TUGAS 1: Sebutkan semua lembaga yang disebut dengan nama resminya dalam teks bacaan tentang penganiayaan siswa di asrama.
TUGAS 2: Tentukan apakah setiap pernyataan berikut sesuai dengan teks bacaan tentang penganiayaan siswa di asrama. Jawab ya atau tidak, lalu kutip kata-kata dari teks yang menjadi dasarnya. (a) Penganiayaan terhadap M terjadi pada hari Minggu. (b) Upaya mediasi difasilitasi oleh KPAD Kabupaten Bogor. (c) Fachrurrozi ingin anaknya kembali bersekolah di sekolah yang sama.
TUGAS 3: Lanjutkan teks bacaan tentang penganiayaan siswa di asrama, dimulai setelah kalimat terakhirnya.

Penganiayaan bermula saat M dituduh mencuri uang oleh teman-temannya di asrama, Sabtu (18/2/2023), antara pukul 23.00 dan 24.00. Malam itu, M yang sedang beristirahat didatangi oleh delapan siswa dan diinterogasi. Sejumlah siswa kemudian memukul M. Saat kejadian, pihak sekolah tidak mengetahui insiden itu. Akibatnya, M mengalami retak tulang di sekitar hidung.
”Ini tindak kekerasan. Seharusnya pihak sekolah segera memberi tahu. Pagi harinya itu (Minggu) oleh pihak asrama anak saya langsung dibuat BAP (berita acara pemeriksaan). Sayangnya kenapa anak saya yang di-BAP, bukan anak-anak yang memukul. Anak saya dituduh mencuri, sampai hari ini tidak ada bukti pencurian. Anak saya mengaku mencuri itu karena dipukul,” kata RA Fachrurrozi, orangtua M.
Atas tindak kekerasan itu, Fachrurrozi melaporkan peristiwa itu ke Kepolisian Sektor Babakan Madang. Sebelumnya sudah ada upaya mediasi dengan pihak keluarga pelaku pemukulan dan pihak sekolah difasilitasi oleh Komisi Perlindungan Anak Daerah (KPAD) Kabupaten Bogor. Namun, upaya mediasi tidak membuahkan hasil.
Meski sudah melapor ke pihak polisi, Fachrurrozi berkomitmen menjalani proses mediasi di KPAD. ”Lalu, akhir dari mediasi itu akan dilanjutkan upaya restorative justice di kepolisian. Itikad baik mediasi ini dari korban. Kami berpikir semua orangtua memikirkan masa depan anak-anak. Kami sudah mengalah, tetapi seperti dikalahkan dan dianggap tidak ada. Apalagi kami mendapatkan informasi bahwa orangtua pelaku melaporkan balik,” kata Fachrurrozi, Rabu (5/4/2023).
Dari mediasi itu, Fachrurrozi hanya meminta keadilan berupa dibantu proses kepindahan anaknya dari SMA Insan Cendekia Boarding School ke sekolah lain. Ia tidak mungkin mengembalikan anaknya ke sekolah itu setelah mendapatkan tindak kekerasan atas tuduhan pencurian tanpa ada bukti.

CATATAN DATA:
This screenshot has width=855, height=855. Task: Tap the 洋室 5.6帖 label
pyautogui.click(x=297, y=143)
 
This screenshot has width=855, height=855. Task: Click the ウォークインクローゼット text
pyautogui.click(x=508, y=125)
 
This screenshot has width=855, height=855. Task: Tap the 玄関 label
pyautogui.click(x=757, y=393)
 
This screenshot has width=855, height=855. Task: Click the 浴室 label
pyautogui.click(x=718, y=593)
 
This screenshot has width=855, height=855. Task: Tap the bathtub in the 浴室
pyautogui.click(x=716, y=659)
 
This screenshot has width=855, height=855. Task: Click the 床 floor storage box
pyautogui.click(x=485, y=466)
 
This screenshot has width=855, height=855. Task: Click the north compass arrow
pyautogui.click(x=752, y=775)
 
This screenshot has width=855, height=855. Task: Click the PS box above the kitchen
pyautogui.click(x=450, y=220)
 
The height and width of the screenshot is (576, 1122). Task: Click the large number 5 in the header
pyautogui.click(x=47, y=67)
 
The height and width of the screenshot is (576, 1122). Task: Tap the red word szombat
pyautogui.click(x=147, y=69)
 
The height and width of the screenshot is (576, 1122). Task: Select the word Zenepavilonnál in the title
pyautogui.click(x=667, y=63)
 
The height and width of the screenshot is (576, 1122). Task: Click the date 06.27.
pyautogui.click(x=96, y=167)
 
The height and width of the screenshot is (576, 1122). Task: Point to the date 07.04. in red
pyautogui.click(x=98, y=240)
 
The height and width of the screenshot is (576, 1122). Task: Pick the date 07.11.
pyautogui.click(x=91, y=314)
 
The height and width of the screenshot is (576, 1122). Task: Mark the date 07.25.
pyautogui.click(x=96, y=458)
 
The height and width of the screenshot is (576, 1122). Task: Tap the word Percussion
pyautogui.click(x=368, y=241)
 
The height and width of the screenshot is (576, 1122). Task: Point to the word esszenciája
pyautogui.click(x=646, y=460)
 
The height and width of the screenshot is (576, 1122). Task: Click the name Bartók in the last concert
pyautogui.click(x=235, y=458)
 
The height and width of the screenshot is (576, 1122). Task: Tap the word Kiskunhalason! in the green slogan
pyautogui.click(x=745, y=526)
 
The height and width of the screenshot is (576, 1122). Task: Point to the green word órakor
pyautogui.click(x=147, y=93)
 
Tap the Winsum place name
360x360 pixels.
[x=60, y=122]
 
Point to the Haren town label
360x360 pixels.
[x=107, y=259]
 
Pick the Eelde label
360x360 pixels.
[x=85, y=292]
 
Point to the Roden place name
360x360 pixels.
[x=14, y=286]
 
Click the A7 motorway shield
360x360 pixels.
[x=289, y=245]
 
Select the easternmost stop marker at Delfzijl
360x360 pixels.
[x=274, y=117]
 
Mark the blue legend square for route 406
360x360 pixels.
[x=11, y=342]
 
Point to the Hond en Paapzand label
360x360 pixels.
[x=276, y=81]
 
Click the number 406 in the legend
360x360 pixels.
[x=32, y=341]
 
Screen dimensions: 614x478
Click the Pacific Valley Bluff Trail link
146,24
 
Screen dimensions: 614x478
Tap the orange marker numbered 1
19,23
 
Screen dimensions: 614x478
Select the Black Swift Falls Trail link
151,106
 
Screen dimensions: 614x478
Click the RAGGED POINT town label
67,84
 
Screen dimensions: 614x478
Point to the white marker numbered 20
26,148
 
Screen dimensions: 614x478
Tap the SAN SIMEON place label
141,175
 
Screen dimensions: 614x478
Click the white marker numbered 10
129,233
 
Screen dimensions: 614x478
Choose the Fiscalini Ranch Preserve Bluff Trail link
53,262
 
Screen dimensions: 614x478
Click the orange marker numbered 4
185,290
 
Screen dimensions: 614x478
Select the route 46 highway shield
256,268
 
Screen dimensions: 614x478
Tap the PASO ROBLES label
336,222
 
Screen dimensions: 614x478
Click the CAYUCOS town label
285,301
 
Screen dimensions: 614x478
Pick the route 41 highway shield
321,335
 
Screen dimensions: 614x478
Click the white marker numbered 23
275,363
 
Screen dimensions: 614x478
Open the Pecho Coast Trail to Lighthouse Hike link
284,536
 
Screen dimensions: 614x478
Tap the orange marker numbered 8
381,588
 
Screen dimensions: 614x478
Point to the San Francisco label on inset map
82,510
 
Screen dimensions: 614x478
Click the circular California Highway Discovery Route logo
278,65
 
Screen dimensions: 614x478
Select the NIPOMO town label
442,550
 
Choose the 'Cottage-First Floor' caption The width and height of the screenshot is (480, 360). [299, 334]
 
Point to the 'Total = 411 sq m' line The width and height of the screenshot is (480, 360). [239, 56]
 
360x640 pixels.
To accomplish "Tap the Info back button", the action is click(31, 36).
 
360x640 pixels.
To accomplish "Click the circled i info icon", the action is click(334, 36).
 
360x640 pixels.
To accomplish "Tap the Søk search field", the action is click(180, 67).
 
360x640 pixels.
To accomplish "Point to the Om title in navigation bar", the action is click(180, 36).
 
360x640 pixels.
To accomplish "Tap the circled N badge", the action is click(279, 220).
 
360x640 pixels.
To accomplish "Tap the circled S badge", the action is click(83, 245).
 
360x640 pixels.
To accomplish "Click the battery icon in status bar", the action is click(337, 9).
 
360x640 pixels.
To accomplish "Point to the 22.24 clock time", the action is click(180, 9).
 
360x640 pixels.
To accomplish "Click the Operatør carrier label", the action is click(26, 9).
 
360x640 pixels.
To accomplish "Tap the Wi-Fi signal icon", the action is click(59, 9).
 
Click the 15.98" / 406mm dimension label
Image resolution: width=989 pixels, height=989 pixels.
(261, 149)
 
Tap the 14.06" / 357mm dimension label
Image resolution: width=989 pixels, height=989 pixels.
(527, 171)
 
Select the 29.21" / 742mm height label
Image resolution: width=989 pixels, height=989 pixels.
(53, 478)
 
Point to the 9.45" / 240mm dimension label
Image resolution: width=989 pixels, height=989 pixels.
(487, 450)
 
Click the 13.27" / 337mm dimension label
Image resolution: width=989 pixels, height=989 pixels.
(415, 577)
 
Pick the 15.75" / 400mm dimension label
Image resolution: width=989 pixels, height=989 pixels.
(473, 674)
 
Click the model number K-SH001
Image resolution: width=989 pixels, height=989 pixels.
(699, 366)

JAWABAN YANG DIHARAPKAN 1:
Kepolisian Sektor Babakan Madang
Komisi Perlindungan Anak Daerah (KPAD) Kabupaten Bogor
SMA Insan Cendekia Boarding School

JAWABAN YANG DIHARAPKAN 2:
(a) Tidak. Teks menyebutkan: "Sabtu (18/2/2023), antara pukul 23.00 dan 24.00".
(b) Ya. Teks menyebutkan: "difasilitasi oleh Komisi Perlindungan Anak Daerah (KPAD) Kabupaten Bogor".
(c) Tidak. Teks menyebutkan: "Ia tidak mungkin mengembalikan anaknya ke sekolah itu".

JAWABAN YANG DIHARAPKAN 3:
Sementara itu, Hermawanto, salah satu orangtua terduga pelaku kekerasan, mengatakan, proses mediasi mentok karena orangtua korban tidak ingin bertemu. Padahal, ia berharap pada saat mediasi semua pihak bisa satu meja berdiskusi. Ia juga menyebut, orangtua korban meminta Rp 40 juta dan delapan siswa terduga pelaku harus dikeluarkan.
”Kami akan membantu jika ada risiko dari kesehatan. Namun, tawaran bantuan medis itu ditolak dan justru meminta Rp 40 juta. Jika tidak, orangtua terduga pelaku tidak ingin membayar, artinya mediasi gagal,” ujarnya.
Terkait permintaan uang Rp 40 juta, Fachrurrozi membantah. Ia menyatakan tidak pernah meminta uang itu.
Adapun Hermawanto juga membantah pernyataan bahwa ia dan orangtua lain akan melaporkan balik ke polisi. Ia mengaku tidak tega melaporkan kasus pencurian ke polisi.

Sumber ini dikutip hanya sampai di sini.